== Problems ==
a. Using the passage on Birmingham Pride, explain in one to three sentences why the organisers held the first Birmingham Gay Pride Weekend in 1977, according to one of them.
b. Continue the passage on Birmingham Pride from its final sentence.

== Page ==

════════════════

Birmingham Pride is a weekend-long LGBTQ+ festival held annually in the Gay Village, Hurst Street, Birmingham, England, over the Spring Bank Holiday weekend. Birmingham Pride is the UK's largest two-day gay pride festival.

It usually features a carnival parade through the city centre (but the 2008 parade was cancelled), plus dance and musical events, funfair rides, a temporary village green, and street stalls and entertainments.

History
The first Birmingham Gay Pride Weekend took place on 8–9 July 1977, one week after the first London Gay Pride Week, itself the first Gay Pride Rally to take place outside the United States. Although "hastily arranged and not very well conceived", the Birmingham event featured dances, two "Gay Days" in Cannon Hill Park and a march up New Street from the Bull Ring, culminating in a small rally on the steps of Birmingham Town Hall. According to one of its organisers "Our aim was to announce ourselves and let Birmingham know gay people were here: ‘Here we are and here we’ll stay’" Two or three further such events were organised by Birmingham Gay Liberation Front until the organisation declined in the mid 1970s.

════════════════

== Supplied material ==
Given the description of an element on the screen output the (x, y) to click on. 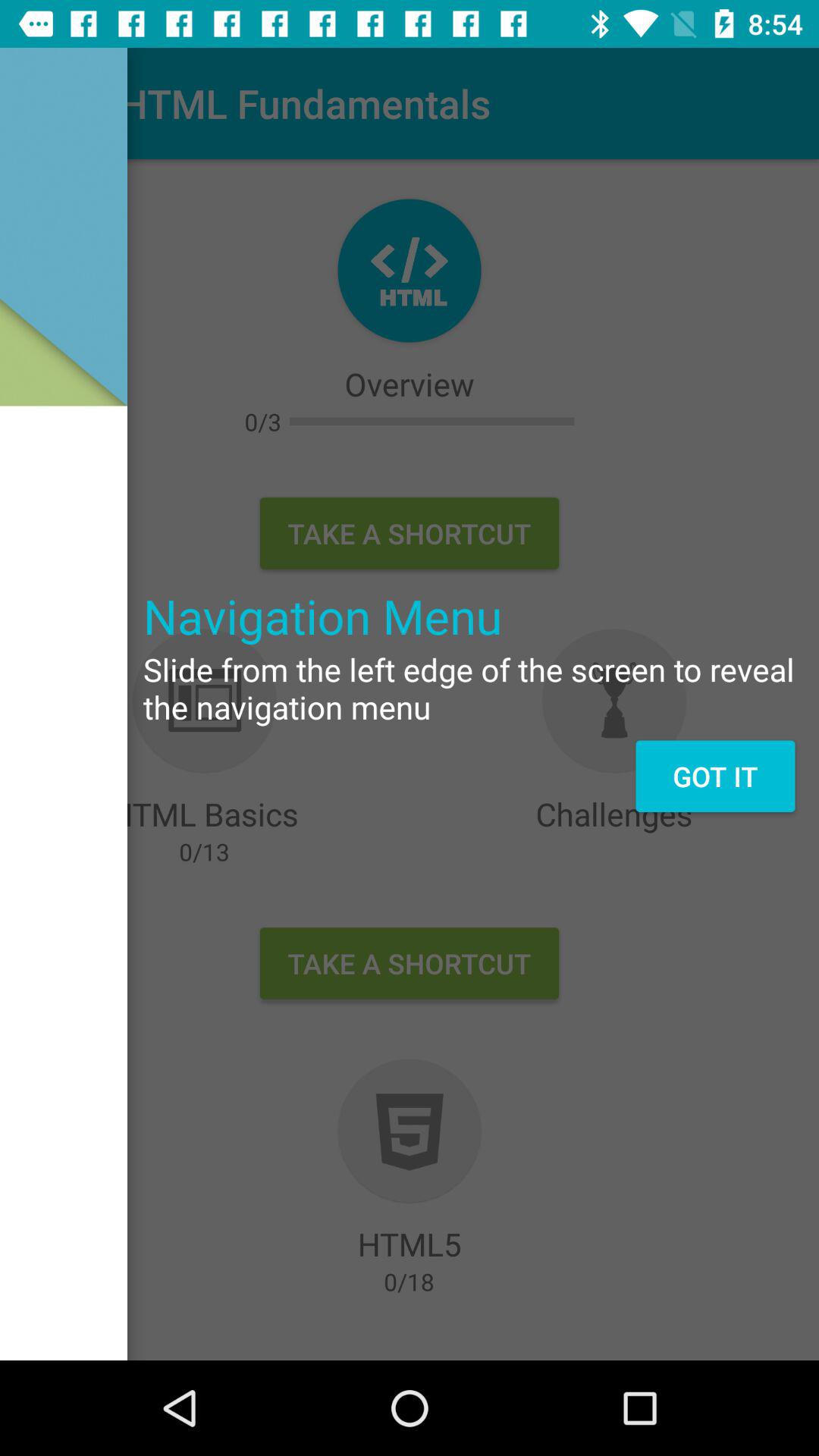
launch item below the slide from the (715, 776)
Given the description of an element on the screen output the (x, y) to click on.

════════════════

== Results of the exercise ==
a. According to one of its organisers, the aim was to announce themselves and let Birmingham know that gay people were there. The organiser summed this up as "Here we are and here we'll stay."

b.
Annual gay festivals in Birmingham resumed in 1983 with the first "Five Days of Fun", originally known as "Gay Brum". Unlike the 1970s Pride weekends and the earlier "Gay Days", Five Days of Fun was not intended as a political statement but as a social event and celebration. Daytime and evening events would take place throughout the city's main gay bars and clubs in the village – culminating in an It's a Knockout competition between teams of the venues' staff, held in the garden/swimming pool at The Grosvenor House Hotel, Hagley Road, Edgbaston.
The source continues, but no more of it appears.